Dataset entries
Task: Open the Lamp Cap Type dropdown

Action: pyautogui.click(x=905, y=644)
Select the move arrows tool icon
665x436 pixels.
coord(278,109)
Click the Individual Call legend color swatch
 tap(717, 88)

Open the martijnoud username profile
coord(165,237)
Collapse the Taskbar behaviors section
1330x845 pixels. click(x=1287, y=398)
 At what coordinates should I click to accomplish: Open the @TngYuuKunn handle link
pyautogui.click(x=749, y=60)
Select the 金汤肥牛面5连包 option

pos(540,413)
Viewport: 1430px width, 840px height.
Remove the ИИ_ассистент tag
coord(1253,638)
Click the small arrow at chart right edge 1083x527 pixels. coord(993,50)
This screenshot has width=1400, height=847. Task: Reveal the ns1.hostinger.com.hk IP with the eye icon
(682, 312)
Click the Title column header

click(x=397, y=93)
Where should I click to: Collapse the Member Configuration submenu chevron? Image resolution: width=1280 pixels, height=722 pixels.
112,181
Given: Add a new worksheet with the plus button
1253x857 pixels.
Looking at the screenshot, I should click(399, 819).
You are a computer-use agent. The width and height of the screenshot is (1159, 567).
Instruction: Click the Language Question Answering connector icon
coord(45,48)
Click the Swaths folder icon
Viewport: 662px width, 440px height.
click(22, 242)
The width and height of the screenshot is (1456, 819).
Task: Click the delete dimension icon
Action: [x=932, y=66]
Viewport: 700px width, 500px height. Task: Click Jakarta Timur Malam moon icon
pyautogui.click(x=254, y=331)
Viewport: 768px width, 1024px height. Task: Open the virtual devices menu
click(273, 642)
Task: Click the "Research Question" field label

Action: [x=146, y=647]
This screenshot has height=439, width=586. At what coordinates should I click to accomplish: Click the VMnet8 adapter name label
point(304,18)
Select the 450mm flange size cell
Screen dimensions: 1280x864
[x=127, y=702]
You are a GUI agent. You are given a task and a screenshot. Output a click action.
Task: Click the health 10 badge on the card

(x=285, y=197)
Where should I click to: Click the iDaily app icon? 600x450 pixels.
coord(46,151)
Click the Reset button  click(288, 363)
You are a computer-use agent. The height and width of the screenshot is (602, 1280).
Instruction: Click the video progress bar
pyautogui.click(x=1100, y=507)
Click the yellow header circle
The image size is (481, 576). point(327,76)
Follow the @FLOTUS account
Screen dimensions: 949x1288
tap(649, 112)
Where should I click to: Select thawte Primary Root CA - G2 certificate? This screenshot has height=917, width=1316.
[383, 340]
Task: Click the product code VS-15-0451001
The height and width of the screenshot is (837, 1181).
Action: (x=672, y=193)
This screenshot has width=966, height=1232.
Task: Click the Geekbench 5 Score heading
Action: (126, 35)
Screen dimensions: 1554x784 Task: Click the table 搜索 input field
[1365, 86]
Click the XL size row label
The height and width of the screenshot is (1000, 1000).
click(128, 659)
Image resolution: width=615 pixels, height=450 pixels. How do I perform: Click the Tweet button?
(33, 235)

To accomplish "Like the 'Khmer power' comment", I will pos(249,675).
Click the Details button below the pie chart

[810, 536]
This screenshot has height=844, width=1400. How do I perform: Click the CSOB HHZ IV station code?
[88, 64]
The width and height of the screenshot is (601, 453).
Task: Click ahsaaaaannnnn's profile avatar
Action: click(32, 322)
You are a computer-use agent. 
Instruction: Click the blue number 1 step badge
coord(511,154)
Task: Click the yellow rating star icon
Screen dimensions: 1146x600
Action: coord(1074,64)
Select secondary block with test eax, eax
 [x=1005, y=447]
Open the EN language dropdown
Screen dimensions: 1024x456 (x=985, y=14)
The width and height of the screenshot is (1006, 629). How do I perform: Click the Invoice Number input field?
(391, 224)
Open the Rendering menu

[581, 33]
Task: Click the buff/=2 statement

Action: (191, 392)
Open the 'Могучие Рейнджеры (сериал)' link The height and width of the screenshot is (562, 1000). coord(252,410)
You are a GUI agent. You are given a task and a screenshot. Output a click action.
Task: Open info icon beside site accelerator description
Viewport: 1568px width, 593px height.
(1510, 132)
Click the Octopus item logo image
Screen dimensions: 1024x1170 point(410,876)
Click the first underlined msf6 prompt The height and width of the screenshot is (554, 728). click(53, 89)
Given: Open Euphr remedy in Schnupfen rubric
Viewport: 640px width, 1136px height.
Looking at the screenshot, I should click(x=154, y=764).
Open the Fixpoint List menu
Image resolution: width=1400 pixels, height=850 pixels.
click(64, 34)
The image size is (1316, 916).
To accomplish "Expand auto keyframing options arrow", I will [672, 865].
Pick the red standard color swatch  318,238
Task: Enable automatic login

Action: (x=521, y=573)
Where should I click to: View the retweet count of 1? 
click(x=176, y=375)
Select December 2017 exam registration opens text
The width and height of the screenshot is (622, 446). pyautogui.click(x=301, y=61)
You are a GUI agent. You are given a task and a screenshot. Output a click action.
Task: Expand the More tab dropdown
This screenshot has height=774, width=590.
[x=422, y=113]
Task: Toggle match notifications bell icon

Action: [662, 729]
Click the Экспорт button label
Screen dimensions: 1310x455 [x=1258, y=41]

> _Brief_
The answer should be the complete set of records, printed exactly.

> _Solution_
Task: Open the Lamp Cap Type dropdown

Action: pyautogui.click(x=905, y=644)
Select the move arrows tool icon
665x436 pixels.
coord(278,109)
Click the Individual Call legend color swatch
 tap(717, 88)

Open the martijnoud username profile
coord(165,237)
Collapse the Taskbar behaviors section
1330x845 pixels. click(x=1287, y=398)
 At what coordinates should I click to accomplish: Open the @TngYuuKunn handle link
pyautogui.click(x=749, y=60)
Select the 金汤肥牛面5连包 option

pos(540,413)
Viewport: 1430px width, 840px height.
Remove the ИИ_ассистент tag
coord(1253,638)
Click the small arrow at chart right edge 1083x527 pixels. coord(993,50)
This screenshot has width=1400, height=847. Task: Reveal the ns1.hostinger.com.hk IP with the eye icon
(682, 312)
Click the Title column header

click(x=397, y=93)
Where should I click to: Collapse the Member Configuration submenu chevron? Image resolution: width=1280 pixels, height=722 pixels.
112,181
Given: Add a new worksheet with the plus button
1253x857 pixels.
Looking at the screenshot, I should click(399, 819).
You are a computer-use agent. The width and height of the screenshot is (1159, 567).
Instruction: Click the Language Question Answering connector icon
coord(45,48)
Click the Swaths folder icon
Viewport: 662px width, 440px height.
click(22, 242)
The width and height of the screenshot is (1456, 819).
Task: Click the delete dimension icon
Action: [x=932, y=66]
Viewport: 700px width, 500px height. Task: Click Jakarta Timur Malam moon icon
pyautogui.click(x=254, y=331)
Viewport: 768px width, 1024px height. Task: Open the virtual devices menu
click(273, 642)
Task: Click the "Research Question" field label

Action: [x=146, y=647]
This screenshot has height=439, width=586. At what coordinates should I click to accomplish: Click the VMnet8 adapter name label
point(304,18)
Select the 450mm flange size cell
Screen dimensions: 1280x864
[x=127, y=702]
You are a GUI agent. You are given a task and a screenshot. Output a click action.
Task: Click the health 10 badge on the card

(x=285, y=197)
Where should I click to: Click the iDaily app icon? 600x450 pixels.
coord(46,151)
Click the Reset button  click(288, 363)
You are a computer-use agent. The height and width of the screenshot is (602, 1280).
Instruction: Click the video progress bar
pyautogui.click(x=1100, y=507)
Click the yellow header circle
The image size is (481, 576). point(327,76)
Follow the @FLOTUS account
Screen dimensions: 949x1288
tap(649, 112)
Where should I click to: Select thawte Primary Root CA - G2 certificate? This screenshot has height=917, width=1316.
[383, 340]
Task: Click the product code VS-15-0451001
The height and width of the screenshot is (837, 1181).
Action: (x=672, y=193)
This screenshot has width=966, height=1232.
Task: Click the Geekbench 5 Score heading
Action: (126, 35)
Screen dimensions: 1554x784 Task: Click the table 搜索 input field
[1365, 86]
Click the XL size row label
The height and width of the screenshot is (1000, 1000).
click(128, 659)
Image resolution: width=615 pixels, height=450 pixels. How do I perform: Click the Tweet button?
(33, 235)

To accomplish "Like the 'Khmer power' comment", I will pos(249,675).
Click the Details button below the pie chart

[810, 536]
This screenshot has height=844, width=1400. How do I perform: Click the CSOB HHZ IV station code?
[88, 64]
The width and height of the screenshot is (601, 453).
Task: Click ahsaaaaannnnn's profile avatar
Action: click(32, 322)
You are a computer-use agent. 
Instruction: Click the blue number 1 step badge
coord(511,154)
Task: Click the yellow rating star icon
Screen dimensions: 1146x600
Action: coord(1074,64)
Select secondary block with test eax, eax
 [x=1005, y=447]
Open the EN language dropdown
Screen dimensions: 1024x456 (x=985, y=14)
The width and height of the screenshot is (1006, 629). How do I perform: Click the Invoice Number input field?
(391, 224)
Open the Rendering menu

[581, 33]
Task: Click the buff/=2 statement

Action: (191, 392)
Open the 'Могучие Рейнджеры (сериал)' link The height and width of the screenshot is (562, 1000). coord(252,410)
You are a GUI agent. You are given a task and a screenshot. Output a click action.
Task: Open info icon beside site accelerator description
Viewport: 1568px width, 593px height.
(1510, 132)
Click the Octopus item logo image
Screen dimensions: 1024x1170 point(410,876)
Click the first underlined msf6 prompt The height and width of the screenshot is (554, 728). click(53, 89)
Given: Open Euphr remedy in Schnupfen rubric
Viewport: 640px width, 1136px height.
Looking at the screenshot, I should click(x=154, y=764).
Open the Fixpoint List menu
Image resolution: width=1400 pixels, height=850 pixels.
click(64, 34)
The image size is (1316, 916).
To accomplish "Expand auto keyframing options arrow", I will [672, 865].
Pick the red standard color swatch  318,238
Task: Enable automatic login

Action: (x=521, y=573)
Where should I click to: View the retweet count of 1? 
click(x=176, y=375)
Select December 2017 exam registration opens text
The width and height of the screenshot is (622, 446). pyautogui.click(x=301, y=61)
You are a GUI agent. You are given a task and a screenshot. Output a click action.
Task: Expand the More tab dropdown
This screenshot has height=774, width=590.
[x=422, y=113]
Task: Toggle match notifications bell icon

Action: [662, 729]
Click the Экспорт button label
Screen dimensions: 1310x455 [x=1258, y=41]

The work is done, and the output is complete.